The interviewers feedback was dark green.

I see something special in Max, let's move forward.

When an interview goes well, I tend to enjoy myself. I want to pause and emphasize, I've really enjoyed speaking with you.

Three pieces of feedback from three different interviewers. How could I have been rejected from this job?

"This decision was not made lightly. Ultimately, our hiring team often has to make difficult decisions between high-calibre individuals such as yourself."

While I sense the intention was to soften the blow, it did no such thing. I was sad, angry, and dejected.


I switched from sales to software engineering at 30. Landed my first job on the last day of my honeymoon. I "did it." But it was still the beginning.

I learned the fundamentals of programming over the next few years. When ChatGPT came out in December 2022, it changed everything. I started building my own things in my free time, fully inspired by Naval Ravikant's expose on how to get rich. AI offered a massive unlock on this path.

The thing is, I wasn't shipping. My standards (perfectionism?) were too high, and AI wasn't yet good enough to bridge the gap between my skills and my expectation. While I built in the shadows, I chased higher-paying software jobs. Google, Microsoft, a slew of other companies. I made it to final rounds. They all ended in rejection. 5-8+ hours of interviews plus dozens of hours of prep time, all to be met with "we went in another direction" and no meaningful feedback.

After several years of seeking large raises, I started to see the grass is not always greener. The empty feeling of rejection motivated me to pause and evaluate my professional life more thoughtfully. Looking at things with new eyes, I saw my situation was actually a great one. My current job rocks. I do work that directly impacts people. I have autonomy, I'm constantly challenged, my peers are bright and pleasant, and I have control over my time. Work feeds my energy AND it gives me 1-2 hours a day to work on my own thing. That is indescribably valuable.

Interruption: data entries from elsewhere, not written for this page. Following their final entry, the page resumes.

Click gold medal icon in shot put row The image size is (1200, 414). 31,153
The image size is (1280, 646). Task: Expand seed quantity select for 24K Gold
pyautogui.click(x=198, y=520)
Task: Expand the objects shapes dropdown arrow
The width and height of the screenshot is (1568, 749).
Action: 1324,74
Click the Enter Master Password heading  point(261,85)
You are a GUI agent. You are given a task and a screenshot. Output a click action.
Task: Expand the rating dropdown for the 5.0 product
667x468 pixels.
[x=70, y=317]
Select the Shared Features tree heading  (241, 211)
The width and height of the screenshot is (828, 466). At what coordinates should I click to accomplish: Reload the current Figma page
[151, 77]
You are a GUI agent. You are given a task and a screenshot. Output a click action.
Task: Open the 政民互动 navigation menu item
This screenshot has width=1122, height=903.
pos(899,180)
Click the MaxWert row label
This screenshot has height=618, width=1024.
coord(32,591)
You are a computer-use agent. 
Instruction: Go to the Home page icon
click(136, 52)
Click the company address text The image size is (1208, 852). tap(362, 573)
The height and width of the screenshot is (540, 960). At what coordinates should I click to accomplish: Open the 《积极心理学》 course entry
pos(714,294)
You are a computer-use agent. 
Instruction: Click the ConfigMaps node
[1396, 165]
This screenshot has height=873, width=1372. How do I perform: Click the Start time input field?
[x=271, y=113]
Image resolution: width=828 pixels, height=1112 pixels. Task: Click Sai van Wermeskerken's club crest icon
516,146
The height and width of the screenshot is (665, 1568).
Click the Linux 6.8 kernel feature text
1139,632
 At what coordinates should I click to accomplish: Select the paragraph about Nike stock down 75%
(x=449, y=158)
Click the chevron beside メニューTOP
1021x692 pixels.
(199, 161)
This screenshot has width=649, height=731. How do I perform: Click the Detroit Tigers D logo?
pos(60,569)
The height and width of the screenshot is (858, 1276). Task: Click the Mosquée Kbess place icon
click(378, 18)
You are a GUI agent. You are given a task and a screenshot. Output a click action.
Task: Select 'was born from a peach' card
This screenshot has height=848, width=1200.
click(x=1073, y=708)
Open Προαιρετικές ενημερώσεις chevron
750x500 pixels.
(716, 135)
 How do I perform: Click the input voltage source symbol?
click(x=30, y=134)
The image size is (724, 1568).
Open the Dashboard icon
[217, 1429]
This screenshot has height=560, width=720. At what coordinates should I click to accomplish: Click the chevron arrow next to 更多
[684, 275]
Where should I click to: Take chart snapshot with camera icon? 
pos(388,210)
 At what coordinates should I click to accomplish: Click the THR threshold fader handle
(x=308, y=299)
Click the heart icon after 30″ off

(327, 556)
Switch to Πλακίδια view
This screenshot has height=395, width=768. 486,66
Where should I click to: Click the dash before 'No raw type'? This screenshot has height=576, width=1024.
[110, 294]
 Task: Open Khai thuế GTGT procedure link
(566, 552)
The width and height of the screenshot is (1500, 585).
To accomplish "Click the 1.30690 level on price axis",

The money lacked some, but the harder to measure things like balance, autonomy, and meaning are strong. Another job will at best match those intangibles and provide a raise that I'll eventually get used to. I choose to practice gratitude for what I have rather than reaching for more.

Not to mention all this while, AI has been getting better and better, providing more leverage to do my day job and my creative side work and meeting my high standards.

I put tremendous effort into the interview process and finished with pride and confidence. They still went another direction. That's when I realized: effort preparing for and completing interviews is misdirected. I can put that effort into my own work, commit to a long time horizon, and guarantee the success I'm looking for without needing to be approved by a hiring committee.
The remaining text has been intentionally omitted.